Women and Resistance from Within
Munazza Ebtikar
The situation on the rights, or lack thereof, of women is at the forefront of discussions on Afghanistan internationally. In an unprecedented phenomenon of our century, Afghanistan has been rendered a “gender apartheid” by scholars and human rights practitioners as the Taliban’s laws and policies are directly targeted to the discrimination of women.
As the abysmal state of women remains center stage, there seems to be a big paradox. International discourse on women has left us questioning how foreign policies of countries that apparently have, and continue to, care for the wellbeing of women in Afghanistan simultaneously support a group which enforces gender apartheid, and on a more systematic scale, engages in widespread atrocities against diverse communities? This critique also extends to the so-called activists outside the country who have co-opted Afghanistan’s women’s rights discourse. How can concerns be genuine when the policies of states, world leaders, and international organizations, have placed, and continue to keep women, in their current condition?
We know that the United States partly justified military intervention on moral grounds by using the discourse of saving women. But we see that women’s rights and lives are being exploited in the name of competing political agendas today, be it the Taliban or the international community. As the Taliban heighten their persecution against women with regular edicts to undermine their most basic rights to life and dignity, their so-called formal recognition by states is contingent on the “improvement” of these conditions. As we see in Afghanistan’s modern history, women’s lives and bodies are again being instrumentalized for political bargains.
Women’s rights are also seen in isolation to the rapidly changing political, economic, and social conditions in Afghanistan. Yet, the struggle for women’s rights intersects with the struggle against other inequalities, which in this case means against authoritarianism, occupation, patriarchy, imperialism, ethnocentrism, and so on. Thus, resistance against just one system of oppression, leaves in place other systems of oppression. This interconnectedness is what Patricia Hill Collins has referred to as the “matrix of domination”.
Resistance by women have navigated multiple hierarchies and dimensions of power as they resist systems of oppression that are interconnected. This is seen in the example of women protestors who took to the streets in the weeks following the current Taliban occupation and chanted bread (nan), work (kar), and freedom/liberation (azadi). Azadi does not mean forwarding the most basic rights of women is disassociated from the occupation, violence, and oppression that is currently ongoing. The struggle for the rights and wellbeing of women is directly tied to the occupations, wars, and unending violence that affects society as whole.
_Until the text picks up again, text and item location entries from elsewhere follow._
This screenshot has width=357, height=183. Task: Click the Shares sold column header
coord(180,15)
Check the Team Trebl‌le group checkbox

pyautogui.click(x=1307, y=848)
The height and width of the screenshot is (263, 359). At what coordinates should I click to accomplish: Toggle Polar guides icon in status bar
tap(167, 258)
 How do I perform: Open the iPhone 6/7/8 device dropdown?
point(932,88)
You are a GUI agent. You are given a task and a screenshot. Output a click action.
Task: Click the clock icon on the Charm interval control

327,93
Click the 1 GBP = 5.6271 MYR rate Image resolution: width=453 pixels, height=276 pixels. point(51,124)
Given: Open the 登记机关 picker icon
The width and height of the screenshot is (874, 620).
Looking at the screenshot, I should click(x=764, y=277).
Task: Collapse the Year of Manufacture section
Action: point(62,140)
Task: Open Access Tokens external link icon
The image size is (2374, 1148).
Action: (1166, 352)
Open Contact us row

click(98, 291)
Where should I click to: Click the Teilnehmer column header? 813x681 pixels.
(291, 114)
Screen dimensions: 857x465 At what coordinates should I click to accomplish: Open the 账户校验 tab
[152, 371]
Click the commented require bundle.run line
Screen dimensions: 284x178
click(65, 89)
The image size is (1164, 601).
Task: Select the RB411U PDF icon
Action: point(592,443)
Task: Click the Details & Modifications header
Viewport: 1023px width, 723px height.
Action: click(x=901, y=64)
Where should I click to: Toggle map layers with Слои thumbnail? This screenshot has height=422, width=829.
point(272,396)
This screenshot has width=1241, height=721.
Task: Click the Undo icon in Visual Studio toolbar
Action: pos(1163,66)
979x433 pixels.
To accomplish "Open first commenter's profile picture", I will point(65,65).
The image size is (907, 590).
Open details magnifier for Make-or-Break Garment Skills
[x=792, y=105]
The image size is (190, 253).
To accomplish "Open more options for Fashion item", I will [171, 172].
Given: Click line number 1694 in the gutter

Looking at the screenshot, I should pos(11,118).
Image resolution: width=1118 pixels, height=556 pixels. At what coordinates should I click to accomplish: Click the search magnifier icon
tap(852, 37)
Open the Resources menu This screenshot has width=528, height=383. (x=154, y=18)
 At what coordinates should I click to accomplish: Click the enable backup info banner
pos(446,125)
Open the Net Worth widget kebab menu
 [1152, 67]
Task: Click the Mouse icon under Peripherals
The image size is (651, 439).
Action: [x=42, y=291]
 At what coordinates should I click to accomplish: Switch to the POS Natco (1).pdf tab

We see that violence against women is gendered, at times with sexual undertones. Grassroots activists who have been detained by the Taliban and imprisoned were subject to psychological, physical, and sexual violence. We know that this form of violence becomes commonly used as a weapon of war, not just to violate and hurt an individual but to humiliate and harm entire communities. Violence based on gender is central to extreme forms of authoritarianism like the Taliban as it is linked to oppressing, marginalizing and controlling, especially when women must carry the heavy burden of honor. The Taliban also engages in what Deniz Kandiyoti calls, public performances of Islamic retribution, similar to the violence perpetrated by ISIS fighters, where spectacular events such as lashings and executions are deployed for social control that affirms their power and legitimacy. In both contexts, this form of violence exists within other forms of sexual and gender-based violence and cannot be understood through simplistic explanations which take religion as point of reference.
Resistance not only implies “acting in opposition”, but in the words of Kandiyoti, also reflects the “potential for subversion and contestation in the interstices of established orders”. Women are subverting systems for social change to advance their rights and justice that intersects with the liberation of society. This also challenges the purely pacifist notions and calls for non-violent resistance, usually enforced through a top-down manner. Nadje al-Ali reminds us that support of armed resistance which does not view armed struggle an end in of itself, but a necessity in the context of a broader socio-political project that puts gender equality and justice as its center, cannot be overlooked. Especially when it is motivated to defend communities who are at risk of violence.
The struggle for the rights of women in Afghanistan is rooted in broader visions of socio-political change and are seeds of a social revolution which is the only solution to prolonged crises and socio-economic hardship.